Tumbril’s DX20 was so well designed that they were combat ready with only minor modifications. Tumbril landed a massive military contract, and quickly scaled their operation to meet the demand. They were even asked to create new designs for the war effort. It wasn’t long before Tumbril tanks began to roll off production lines.
The First Tevarin War elevated Tumbril into a trusted and beloved brand. Soldiers raved about the DX20 and this reputation led to skyrocketing civilian sales following the war. Once again, the company continued to expand to meet demand. Decades of sustained growth turned Tumbril into the preeminent producer of ground vehicles for both the public and private sectors.
Gone But Not Forgotten
Kavya and Aaron actively ran Tumbril until both were centenarians. A decade after the Second Tevarin War, the two finally retired and relinquished control to their board of directors. Incredibly, the ensuing two centuries were as successful as the first. It was during this period that Tumbril introduced numerous legendary ground vehicles, like the Nova, Timura and C-series.

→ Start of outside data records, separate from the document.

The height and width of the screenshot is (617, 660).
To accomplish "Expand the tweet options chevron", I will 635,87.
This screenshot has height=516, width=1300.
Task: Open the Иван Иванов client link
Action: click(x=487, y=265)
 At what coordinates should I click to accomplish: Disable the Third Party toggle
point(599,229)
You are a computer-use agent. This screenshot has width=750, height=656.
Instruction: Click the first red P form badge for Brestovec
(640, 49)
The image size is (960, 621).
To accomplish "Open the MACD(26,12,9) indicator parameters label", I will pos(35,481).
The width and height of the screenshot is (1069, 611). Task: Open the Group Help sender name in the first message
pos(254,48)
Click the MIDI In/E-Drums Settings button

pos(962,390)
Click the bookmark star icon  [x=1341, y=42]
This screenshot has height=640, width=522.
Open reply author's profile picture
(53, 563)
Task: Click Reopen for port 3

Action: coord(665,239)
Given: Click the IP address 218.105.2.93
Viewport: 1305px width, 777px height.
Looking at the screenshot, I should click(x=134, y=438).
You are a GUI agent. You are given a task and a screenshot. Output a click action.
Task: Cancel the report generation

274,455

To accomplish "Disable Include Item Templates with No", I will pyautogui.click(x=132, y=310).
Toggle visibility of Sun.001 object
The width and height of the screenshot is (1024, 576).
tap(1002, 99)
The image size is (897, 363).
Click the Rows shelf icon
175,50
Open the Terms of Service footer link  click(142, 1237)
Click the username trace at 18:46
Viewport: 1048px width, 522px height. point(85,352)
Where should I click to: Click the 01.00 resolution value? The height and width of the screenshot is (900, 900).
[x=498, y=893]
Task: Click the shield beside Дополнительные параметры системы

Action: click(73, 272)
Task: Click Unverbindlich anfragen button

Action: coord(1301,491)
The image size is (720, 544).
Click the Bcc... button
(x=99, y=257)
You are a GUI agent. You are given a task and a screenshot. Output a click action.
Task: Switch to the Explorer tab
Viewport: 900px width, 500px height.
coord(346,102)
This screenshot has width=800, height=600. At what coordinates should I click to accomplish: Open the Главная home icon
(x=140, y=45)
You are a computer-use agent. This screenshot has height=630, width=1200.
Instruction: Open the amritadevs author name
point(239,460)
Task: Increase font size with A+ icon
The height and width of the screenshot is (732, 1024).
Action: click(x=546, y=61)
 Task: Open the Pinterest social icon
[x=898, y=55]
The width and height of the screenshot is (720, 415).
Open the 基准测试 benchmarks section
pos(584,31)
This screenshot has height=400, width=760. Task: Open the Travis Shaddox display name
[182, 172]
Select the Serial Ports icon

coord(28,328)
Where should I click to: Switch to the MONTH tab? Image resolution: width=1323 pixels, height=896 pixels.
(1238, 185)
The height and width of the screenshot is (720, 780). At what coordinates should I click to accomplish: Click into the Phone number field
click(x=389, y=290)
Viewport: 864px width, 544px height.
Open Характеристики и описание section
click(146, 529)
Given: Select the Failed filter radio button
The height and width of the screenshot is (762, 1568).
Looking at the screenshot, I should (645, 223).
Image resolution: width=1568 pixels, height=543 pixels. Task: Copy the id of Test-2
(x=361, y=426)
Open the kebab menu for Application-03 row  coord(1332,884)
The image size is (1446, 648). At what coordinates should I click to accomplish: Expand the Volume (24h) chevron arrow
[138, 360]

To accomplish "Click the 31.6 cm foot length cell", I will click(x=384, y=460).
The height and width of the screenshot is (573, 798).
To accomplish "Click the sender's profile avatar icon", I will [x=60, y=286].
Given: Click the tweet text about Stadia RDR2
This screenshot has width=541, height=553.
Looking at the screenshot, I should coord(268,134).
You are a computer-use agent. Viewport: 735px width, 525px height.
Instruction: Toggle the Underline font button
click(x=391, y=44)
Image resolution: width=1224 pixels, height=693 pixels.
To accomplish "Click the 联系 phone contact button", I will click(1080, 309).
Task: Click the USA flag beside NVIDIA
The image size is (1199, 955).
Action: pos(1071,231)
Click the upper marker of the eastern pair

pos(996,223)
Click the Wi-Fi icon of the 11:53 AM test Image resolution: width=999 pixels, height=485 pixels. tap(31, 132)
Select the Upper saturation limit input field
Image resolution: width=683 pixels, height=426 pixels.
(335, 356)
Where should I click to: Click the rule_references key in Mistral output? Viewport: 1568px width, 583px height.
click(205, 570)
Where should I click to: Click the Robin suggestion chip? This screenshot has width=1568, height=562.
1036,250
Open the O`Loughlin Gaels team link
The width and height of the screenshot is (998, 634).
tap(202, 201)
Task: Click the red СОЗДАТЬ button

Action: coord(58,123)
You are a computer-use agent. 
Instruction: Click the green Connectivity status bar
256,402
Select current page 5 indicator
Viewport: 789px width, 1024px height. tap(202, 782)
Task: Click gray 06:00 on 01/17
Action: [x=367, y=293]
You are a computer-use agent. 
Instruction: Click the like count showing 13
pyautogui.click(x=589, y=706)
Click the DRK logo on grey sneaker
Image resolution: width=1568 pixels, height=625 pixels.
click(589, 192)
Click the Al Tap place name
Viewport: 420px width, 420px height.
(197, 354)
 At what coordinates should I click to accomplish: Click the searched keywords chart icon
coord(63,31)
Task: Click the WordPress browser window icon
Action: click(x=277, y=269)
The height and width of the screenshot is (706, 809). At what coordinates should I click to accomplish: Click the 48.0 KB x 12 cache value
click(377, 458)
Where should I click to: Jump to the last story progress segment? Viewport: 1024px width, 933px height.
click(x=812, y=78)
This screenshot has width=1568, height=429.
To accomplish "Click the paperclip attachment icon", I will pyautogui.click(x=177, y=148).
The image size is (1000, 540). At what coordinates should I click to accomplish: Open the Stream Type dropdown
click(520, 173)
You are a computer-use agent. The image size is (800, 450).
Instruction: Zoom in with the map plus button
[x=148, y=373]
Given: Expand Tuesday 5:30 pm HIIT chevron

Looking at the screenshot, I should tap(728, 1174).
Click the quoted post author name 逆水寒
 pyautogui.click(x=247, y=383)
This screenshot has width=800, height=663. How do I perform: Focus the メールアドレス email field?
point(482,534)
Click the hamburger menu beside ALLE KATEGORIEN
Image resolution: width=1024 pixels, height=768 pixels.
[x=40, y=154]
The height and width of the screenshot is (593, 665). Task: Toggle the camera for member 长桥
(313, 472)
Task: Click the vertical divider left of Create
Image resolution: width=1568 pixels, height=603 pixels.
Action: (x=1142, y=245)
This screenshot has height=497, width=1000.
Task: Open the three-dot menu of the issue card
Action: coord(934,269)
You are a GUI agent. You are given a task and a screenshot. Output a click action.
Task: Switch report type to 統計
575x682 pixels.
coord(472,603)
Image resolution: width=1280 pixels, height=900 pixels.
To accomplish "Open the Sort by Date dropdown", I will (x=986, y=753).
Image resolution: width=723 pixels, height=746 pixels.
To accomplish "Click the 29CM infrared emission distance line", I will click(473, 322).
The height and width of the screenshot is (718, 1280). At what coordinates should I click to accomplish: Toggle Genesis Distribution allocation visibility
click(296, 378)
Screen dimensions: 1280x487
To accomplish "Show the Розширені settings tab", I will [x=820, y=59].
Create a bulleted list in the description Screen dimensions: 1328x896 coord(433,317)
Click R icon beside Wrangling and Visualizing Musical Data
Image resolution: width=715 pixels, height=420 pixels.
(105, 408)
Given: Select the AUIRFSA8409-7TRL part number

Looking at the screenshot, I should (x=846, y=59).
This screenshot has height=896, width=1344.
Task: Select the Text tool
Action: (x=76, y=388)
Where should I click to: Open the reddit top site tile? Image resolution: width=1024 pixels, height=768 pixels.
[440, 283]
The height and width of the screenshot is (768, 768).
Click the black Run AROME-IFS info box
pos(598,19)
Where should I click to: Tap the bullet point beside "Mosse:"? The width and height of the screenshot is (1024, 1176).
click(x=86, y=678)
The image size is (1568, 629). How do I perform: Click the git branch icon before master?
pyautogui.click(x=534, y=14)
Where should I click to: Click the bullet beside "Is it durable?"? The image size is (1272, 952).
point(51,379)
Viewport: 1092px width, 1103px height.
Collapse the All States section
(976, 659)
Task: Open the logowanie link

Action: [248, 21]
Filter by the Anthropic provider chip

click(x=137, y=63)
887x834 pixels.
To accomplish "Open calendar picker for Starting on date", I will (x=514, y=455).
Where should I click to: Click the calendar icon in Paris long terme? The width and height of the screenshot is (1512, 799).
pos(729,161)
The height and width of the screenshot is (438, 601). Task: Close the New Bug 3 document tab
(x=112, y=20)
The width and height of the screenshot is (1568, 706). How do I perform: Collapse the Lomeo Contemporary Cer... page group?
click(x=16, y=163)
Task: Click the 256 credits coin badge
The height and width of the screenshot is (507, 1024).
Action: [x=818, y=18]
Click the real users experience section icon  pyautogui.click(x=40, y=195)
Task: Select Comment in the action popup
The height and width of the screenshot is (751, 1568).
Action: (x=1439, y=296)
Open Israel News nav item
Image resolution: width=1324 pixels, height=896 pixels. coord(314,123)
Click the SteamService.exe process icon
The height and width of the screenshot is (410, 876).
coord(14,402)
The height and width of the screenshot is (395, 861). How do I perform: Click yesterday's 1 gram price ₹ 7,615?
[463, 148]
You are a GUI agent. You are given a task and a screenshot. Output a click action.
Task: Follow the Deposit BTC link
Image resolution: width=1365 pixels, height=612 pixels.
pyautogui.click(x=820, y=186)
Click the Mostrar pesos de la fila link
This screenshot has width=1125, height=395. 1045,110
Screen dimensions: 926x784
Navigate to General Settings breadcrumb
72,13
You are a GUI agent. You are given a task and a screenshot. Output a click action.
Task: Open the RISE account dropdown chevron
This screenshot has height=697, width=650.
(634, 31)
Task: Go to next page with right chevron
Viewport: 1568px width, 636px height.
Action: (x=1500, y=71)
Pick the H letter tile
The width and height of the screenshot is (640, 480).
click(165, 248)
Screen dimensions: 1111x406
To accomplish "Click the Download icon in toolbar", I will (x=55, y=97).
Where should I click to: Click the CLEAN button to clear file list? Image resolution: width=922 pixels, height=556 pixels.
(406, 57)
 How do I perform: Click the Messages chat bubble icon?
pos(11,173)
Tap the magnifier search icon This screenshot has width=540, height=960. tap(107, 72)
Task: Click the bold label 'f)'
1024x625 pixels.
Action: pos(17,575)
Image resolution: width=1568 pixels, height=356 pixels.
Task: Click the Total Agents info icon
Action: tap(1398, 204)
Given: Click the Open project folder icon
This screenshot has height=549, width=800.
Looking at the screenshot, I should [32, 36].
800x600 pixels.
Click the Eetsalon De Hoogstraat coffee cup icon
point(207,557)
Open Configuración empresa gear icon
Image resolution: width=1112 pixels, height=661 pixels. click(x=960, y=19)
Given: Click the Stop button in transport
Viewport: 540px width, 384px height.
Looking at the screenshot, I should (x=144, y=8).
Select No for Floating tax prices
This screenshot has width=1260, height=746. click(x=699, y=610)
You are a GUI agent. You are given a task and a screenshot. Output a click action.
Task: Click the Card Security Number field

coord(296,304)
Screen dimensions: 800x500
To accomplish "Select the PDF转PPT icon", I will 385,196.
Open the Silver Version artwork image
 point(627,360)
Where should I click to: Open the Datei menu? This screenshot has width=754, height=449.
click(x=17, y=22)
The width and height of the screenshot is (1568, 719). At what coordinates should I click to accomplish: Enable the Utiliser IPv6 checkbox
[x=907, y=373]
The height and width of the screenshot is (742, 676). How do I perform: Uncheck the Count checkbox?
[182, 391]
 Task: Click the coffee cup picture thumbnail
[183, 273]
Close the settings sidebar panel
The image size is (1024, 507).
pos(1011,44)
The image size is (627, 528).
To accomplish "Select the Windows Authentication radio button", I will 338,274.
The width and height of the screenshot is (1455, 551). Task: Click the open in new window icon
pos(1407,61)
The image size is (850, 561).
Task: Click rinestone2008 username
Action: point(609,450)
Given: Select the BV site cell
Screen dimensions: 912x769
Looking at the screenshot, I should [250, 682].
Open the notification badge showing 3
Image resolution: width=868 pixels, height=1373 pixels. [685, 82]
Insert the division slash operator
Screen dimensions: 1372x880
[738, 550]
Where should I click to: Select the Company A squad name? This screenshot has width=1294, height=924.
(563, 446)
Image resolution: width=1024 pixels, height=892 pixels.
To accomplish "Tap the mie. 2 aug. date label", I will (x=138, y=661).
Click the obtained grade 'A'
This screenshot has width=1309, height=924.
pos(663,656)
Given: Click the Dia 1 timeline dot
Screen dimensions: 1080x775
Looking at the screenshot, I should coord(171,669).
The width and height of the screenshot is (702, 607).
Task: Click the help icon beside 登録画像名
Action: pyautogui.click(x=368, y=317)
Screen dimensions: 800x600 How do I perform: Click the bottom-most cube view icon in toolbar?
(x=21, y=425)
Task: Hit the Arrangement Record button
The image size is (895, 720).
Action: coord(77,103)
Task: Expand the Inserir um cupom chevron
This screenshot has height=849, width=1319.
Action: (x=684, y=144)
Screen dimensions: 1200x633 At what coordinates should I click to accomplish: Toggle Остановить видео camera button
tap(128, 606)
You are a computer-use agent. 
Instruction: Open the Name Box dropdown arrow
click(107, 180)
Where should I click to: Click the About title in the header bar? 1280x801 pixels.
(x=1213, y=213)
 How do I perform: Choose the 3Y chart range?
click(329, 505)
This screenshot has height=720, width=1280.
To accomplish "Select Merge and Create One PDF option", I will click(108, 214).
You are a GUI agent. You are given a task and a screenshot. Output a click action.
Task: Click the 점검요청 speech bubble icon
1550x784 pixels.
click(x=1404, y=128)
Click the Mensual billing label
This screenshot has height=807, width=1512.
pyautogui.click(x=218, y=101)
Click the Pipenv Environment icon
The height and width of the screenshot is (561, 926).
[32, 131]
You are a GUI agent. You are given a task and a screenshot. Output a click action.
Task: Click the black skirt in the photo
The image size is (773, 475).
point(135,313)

However, towards the end of the Messer regime, budgetary concerns made the military prioritize new spacecraft over ground vehicles and led to the reduction of contracts with Tumbril. Though the lost income impacted their bottom line, many board members saw this as a blessing in disguise since public opinion towards the ruling family and their associates was turning sour. The company’s contracts were further reduced once the Messer regime fell and the new UEE government diverted resources to sectors long neglected.
The significant reduction in government contracts forced Tumbril to find more profits in the private sector. Eager to increase their market share, the board pushed a series of designs through before they had been subjected to the rigorous in-house quality assurance protocols that had been in place for decades. A string of unpopular new vehicles, combined with the disastrous decision to use cheaper materials to reduce production costs, finally tarnished the Tumbril brand beyond repair for a generation of consumers.
During the 2850s, the company burned through numerous CEOs in an attempt to pull Tumbril out of its death spiral, but it was not to be. In 2862, despite still having a few lingering government contracts with planetary surveyors, the company declared bankruptcy. Tumbril was shuttered and the brand seemingly destined for the dustbins of history.
It would have stayed there if not for Terrence Naban. The charismatic entrepreneur partnered his investment firm, DevCo Group, with numerous outside investors and bought the defunct Tumbril brand in 2941. Much like the company’s founders, Naban loved ground vehicles and believed the marketplace was underserved, so he made a radical decision to resurrect the Tumbril brand. He believed that restoring its name would be a more effective way to reach customers than launching a new brand, particularly since original Tumbril vehicles had become collectors’ items over the previous decades. There were even still original C-series being used by homesteaders on some of the more remote frontier worlds.
If the recently announced Cyclone series is any indication, Naban seems intent on delivering on his promise to restore Tumbril to its former glory. No expense was spared to hire talented designers and engineers to breathe life back into the brand. They started simple by producing a single model of the Cyclone and outfitting it with four variants. According the Naban, their goal was to get one vehicle done right, then expand from there.
Eighty-five standard years after Tumbril folded, it’s back. The UEE’s ground vehicle of choice for centuries has been given a new lease on life thanks to Naban. As a sign of how much he cares for the brand, Naban has named himself Tumbril’s CEO and made it his personal mission to bring the brand back to relevance. If Naban can return the company to its roots, then Tumbril Land Systems appears ready and willing to crest whatever subsequent obstacles might appear over the horizon.